Monopole Mode Excitation

The voltage induced by a point-charge, $q$, according to the fundamental theorem of beam loading given by

  \Delta V_{q,n} = - q \frac{\omega_n}{2}(R/Q)_n (\beta) (1)

where $\omega_n$ is the angular frequency of mode, $n$, $\beta$ is the velocity of the particle as a fraction of the speed of light and $(R/Q)_n (\beta)$ is given by

  (R/Q)_n (\beta)  = \frac{\left| \int_{-\infty}^{\infty}E_{z,n}(r=0,z)e^{i\omega_n \frac{z}{\beta c}}dz\right|^2}{\omega_n U_n}  (2)
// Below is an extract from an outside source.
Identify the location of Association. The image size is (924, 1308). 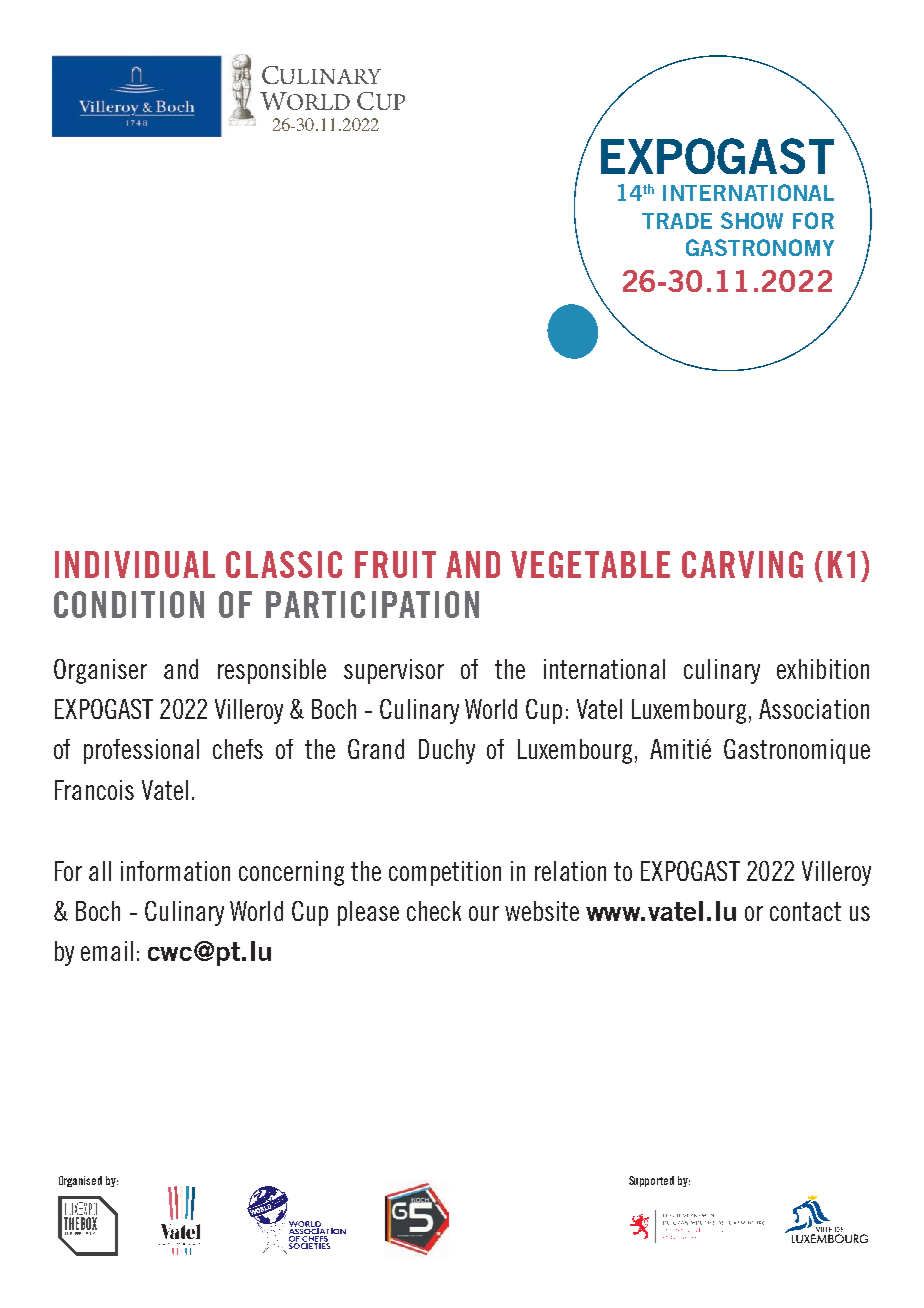
(814, 709).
where $U_n$ is the stored energy in the mode and $E_{z,n}(r = 0,z)$ the electric field along the beam axis. Due to losses, the amplitude of the voltage will decay according to

  V_n(t) = \Delta V_{q,n}e^{-t/T_{d,n}}e^{i\omega_n t} (3)

where $T_{d,n} = 2Q_{L,n}/\omega_n$ is the voltage decay time constant with $Q_{L,n}$ as the loaded quality factor of the complete system and is the inverse sum of all the subsystems

  \; \frac{1}{Q_L} = \frac{1}{Q_{ex}} + \frac{1}{Q_0}. (4)
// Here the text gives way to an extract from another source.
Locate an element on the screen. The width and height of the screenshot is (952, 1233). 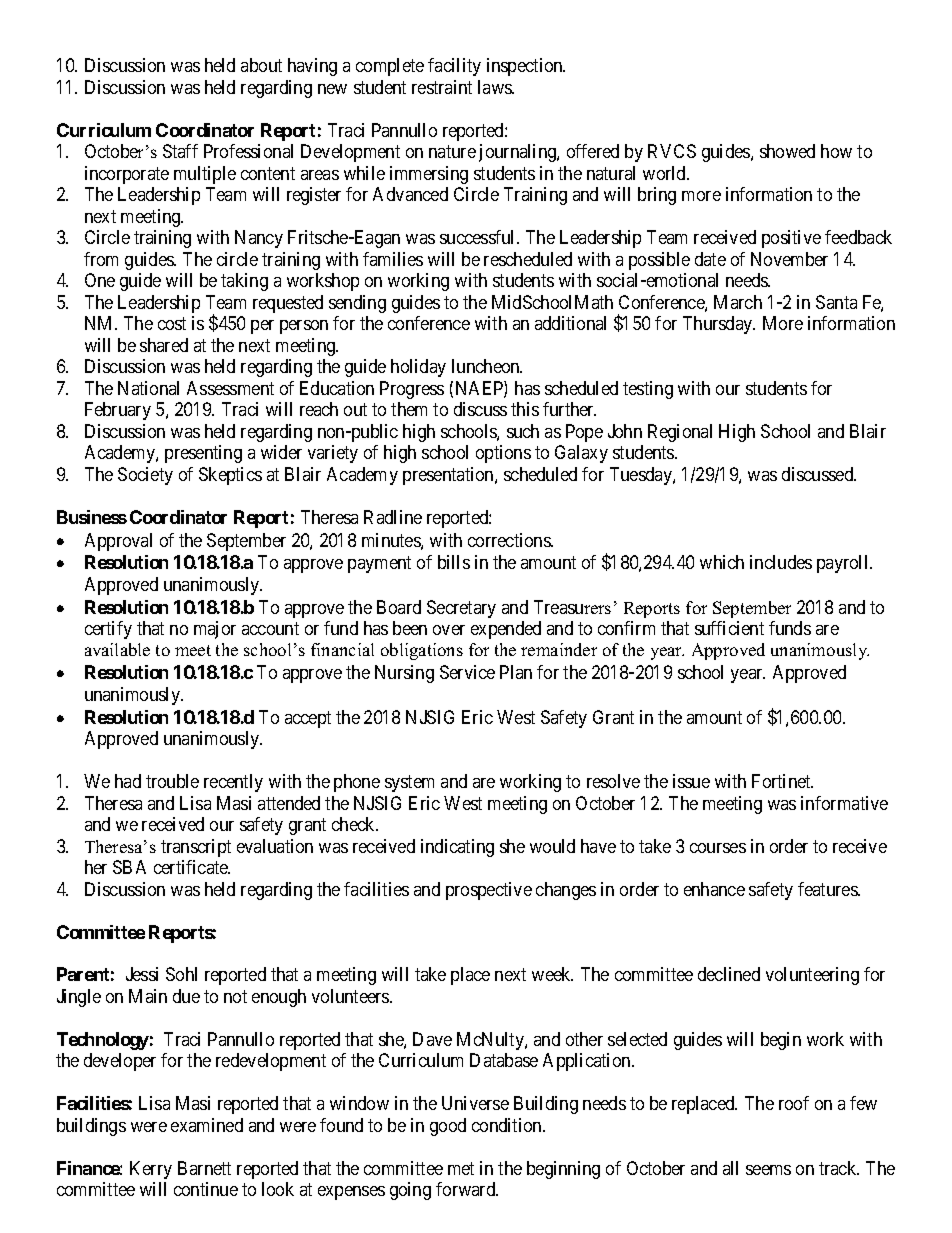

For a superconducting cavity, the natural $Q_0$ is of the order of $10^{10}$ meaning that that $Q_L$ is dominated by $Q_{ex}$ and so the approximation that $Q_L \approx Q_{ex}$ is made.

In pulsed operation the voltage after one pulse with $N$ bunches and no HOM voltage present before the arrival of the first bunch, is given by

  V_{p,n} = \Delta V_{q,n} \sum^N_{k=1} e^{-kT_b/T_{d,n}+ik\omega_nT_b} = \Delta V_{q,n} \frac{1-e^{-NT_b/T_{d,n}+iN\omega_nT_b}}{1-e^{-T_b/T_{d,n}+i\omega_nT_b}} (5)
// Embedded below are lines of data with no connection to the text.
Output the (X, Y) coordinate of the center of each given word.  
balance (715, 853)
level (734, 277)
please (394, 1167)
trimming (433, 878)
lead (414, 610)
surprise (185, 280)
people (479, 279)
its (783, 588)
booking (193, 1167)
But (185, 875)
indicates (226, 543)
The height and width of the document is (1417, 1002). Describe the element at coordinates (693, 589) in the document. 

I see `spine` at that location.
where $T_b$ is the time between bunches. After $m$ pulses with pulse period $T_p$, the voltage present in the cavity is given by:

  V^m_{p,n} =  \Delta V_{q,n}  \frac{1-e^{-NT_b/T_{d,n}+iN\omega_nT_b}}{1-e^{-T_b/T_{d,n}+i\omega_nT_b}} \frac{1-e^{-mT_p/T_{d,n}+im\omega_nT_p}}{1-e^{-T_p/T_{d,n}+i\omega_nT_p}} (6)

Monopole Mode Interaction

  dU_n = q(\Re(V_n)\cos(\omega_n dt) - \Im(V_n)\sin(\omega_n dt)) - \frac{1}{2}\Delta V_{q,n} (7)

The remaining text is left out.